Coffee Break

Too hot for the Fed’s comfort

Coffee Break :
  • Week

Last week in a nutshell

  • The US December jobs report showed the addition of 256K non-farm payrolls while unemployment remained at 4.1%. The US dollar and the 10-year yield rose.
  • The December FOMC minutes already flagged inflation concerns, citing Trump's tariff policies as a potential driver of higher import costs.
  • Separately, US household consumers’ long-term inflation expectations jumped to the highest since 2008 on similar concerns regarding the incoming Trump administration.
  • In the euro zone, headline inflation rebounded, driven by higher energy prices due to a weaker euro, rising fuel costs, and faster-than-usual gas inventory drawdowns. Meanwhile, goods inflation remained near zero, and food inflation stayed stable at 2.7%.
  • China continued to experience deflationary pressures despite efforts to boost consumption, as the central bank's bold moves face limits highlighted by its halt on bond purchases.

    

What’s next?

  • Markets will focus on inflation as the US PPI, CPI and retail sales will provide crucial insights into inflation trends and consumer spending. Both are pivotal in consolidating the expected skip from the FOMC in January, while upside strength would further lower the probability of a March cut.
  • Q4 GDP figures will reveal the effects of China’s recent policy measures aimed at stabilizing growth.
  • In the euro zone, the European Central Bank will release its December meeting minutes while France's new Prime Minister François Bayrou will deliver the General Policy Statement, including the 2025 budget outlook.
  • Earnings season kicks off in the US with reports from US financials, including JPMorgan, Goldman Sachs, and Blackrock. Also TSMC's report will be closely watched, reflecting semiconductor sector dynamics.

 

Investment convictions

Core scenario

Global growth aligns with expectations, but regional disparities persist.

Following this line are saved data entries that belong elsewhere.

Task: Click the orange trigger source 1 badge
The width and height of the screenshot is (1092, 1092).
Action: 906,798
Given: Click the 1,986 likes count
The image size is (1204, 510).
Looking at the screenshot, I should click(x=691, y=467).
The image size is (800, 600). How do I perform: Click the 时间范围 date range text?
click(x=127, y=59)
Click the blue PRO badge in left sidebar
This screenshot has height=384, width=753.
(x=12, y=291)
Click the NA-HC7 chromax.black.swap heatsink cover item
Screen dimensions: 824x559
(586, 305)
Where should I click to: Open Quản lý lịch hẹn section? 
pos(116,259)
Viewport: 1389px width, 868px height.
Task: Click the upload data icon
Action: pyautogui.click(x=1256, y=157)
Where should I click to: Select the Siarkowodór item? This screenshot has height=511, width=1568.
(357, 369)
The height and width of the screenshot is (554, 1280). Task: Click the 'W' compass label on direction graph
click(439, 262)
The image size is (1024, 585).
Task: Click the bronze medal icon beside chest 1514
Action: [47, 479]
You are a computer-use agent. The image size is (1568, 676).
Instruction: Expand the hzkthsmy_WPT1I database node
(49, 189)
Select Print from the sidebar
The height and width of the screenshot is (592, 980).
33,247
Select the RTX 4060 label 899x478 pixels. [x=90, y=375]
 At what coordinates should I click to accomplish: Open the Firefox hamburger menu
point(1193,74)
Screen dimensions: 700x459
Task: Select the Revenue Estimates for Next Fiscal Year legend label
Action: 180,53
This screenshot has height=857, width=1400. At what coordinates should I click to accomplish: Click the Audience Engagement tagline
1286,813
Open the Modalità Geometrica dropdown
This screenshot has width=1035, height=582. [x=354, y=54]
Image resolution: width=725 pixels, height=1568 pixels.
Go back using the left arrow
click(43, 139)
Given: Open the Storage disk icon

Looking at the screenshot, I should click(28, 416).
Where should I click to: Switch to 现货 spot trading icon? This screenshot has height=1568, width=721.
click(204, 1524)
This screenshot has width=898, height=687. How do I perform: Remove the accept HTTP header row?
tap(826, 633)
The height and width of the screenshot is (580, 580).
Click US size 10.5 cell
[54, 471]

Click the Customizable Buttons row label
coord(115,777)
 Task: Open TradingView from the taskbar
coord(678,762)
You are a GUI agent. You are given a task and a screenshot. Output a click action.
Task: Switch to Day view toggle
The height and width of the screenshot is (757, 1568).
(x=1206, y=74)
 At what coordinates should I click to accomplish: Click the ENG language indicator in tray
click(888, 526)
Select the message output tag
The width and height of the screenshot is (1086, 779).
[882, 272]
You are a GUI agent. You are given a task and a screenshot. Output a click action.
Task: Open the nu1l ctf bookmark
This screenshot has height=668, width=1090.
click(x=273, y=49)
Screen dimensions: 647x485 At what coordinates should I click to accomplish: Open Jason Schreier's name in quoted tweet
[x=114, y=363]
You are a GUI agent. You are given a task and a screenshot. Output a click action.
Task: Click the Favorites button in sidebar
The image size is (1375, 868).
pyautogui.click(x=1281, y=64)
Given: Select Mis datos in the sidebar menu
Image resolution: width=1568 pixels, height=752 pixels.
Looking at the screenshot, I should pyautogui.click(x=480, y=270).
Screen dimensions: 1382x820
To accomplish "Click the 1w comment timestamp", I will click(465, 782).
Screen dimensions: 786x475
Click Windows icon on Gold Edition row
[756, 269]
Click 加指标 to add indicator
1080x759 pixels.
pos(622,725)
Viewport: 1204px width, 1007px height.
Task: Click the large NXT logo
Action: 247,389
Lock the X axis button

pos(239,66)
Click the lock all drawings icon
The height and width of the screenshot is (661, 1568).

  • In the United States, strong economic activity continues to be bolstered by resilient corporate profits and an optimistic outlook fuelled by supportive domestic policies.
  • Europe faces challenges with sluggish growth and limited earnings prospects, hindered by structural issues and ongoing political uncertainty in key economies.
  • In Emerging Markets, weak consumption and deflationary pressures in China undercuts efforts to reach a 5% growth target, while the broader region struggles with the dual pressures of US tariffs and a strong dollar.

 

Risks

  • Geopolitical tensions and the unpredictability of trade policies and diplomatic relations pose significant risks to market stability.
  • The uncertainty surrounding Donald Trump’s presidency, particularly regarding tariffs, taxation, and deregulation, creates a complex and volatile policy landscape for investors.
  • Diverging central bank policies worldwide could exacerbate asset price volatility, driven by differing inflation trajectories and monetary strategies.

 

Cross asset strategy

  1. Our outlook for equities is broadly positive
    • Especially in the US, driven by robust economic growth and resilient corporate earnings.
    • We have a particular focus on the cyclical sectors that are expected to benefit from domestic policies.
    • In contrast, European equities remain underweighted due to limited earnings growth potential, structural challenges, and political uncertainty.
    • The stance on Japan is neutral.
    • Emerging markets offer selective opportunities, particularly where valuations are attractive, but these regions face headwinds from US tariffs and a strong dollar, which could temper gains.
  2. In fixed income:
    • We hold a short US duration, reflecting concerns about potential inflationary pressures tied to policy uncertainty under the new US administration.
    • We prefer a long German duration and European credit, supported by a favourable interest rate and growth environment. European bonds also serve as a hedge, given their negative correlation to equities in a disinflationary environment.
  3. Alternatives play a crucial role in portfolio diversification:
    • Gold is favoured for its protective qualities against market volatility and geopolitical risks, despite recent pressure from a stronger dollar and rising US real interest rates.
  4. In currencies, exchange rates will remain a focal point in trade discussions and broader market dynamics:
    • The outlook for the US dollar remains complex, as domestic policy dynamics may both support and limit its appreciation. For now, we hold a long USD position.
    • The Japanese Yen may appreciate in response to global economic stabilization and its safe-haven status.

 

Our Positioning

Our asset allocation is based on a soft-landing scenario for global growth while the main central banks have entered a new cycle of monetary easing and will do what is necessary to support economic activity. China, for its part, is piling on measures and has sent a strong signal: authorities want to get closer to their 5% growth target. The main risk to this scenario is Donald Trump's arrival at the White House next week, as it is still unclear which of his numerous campaign promises — tariffs, immigration, tax cuts, and deregulation — will actually be implemented. A hard stance on immigration and tariffs could derail these favourable prospects and would imply weaker global growth and higher inflation. Conversely, a softer version of his policies would not significantly undermine our overall growth and inflation forecasts.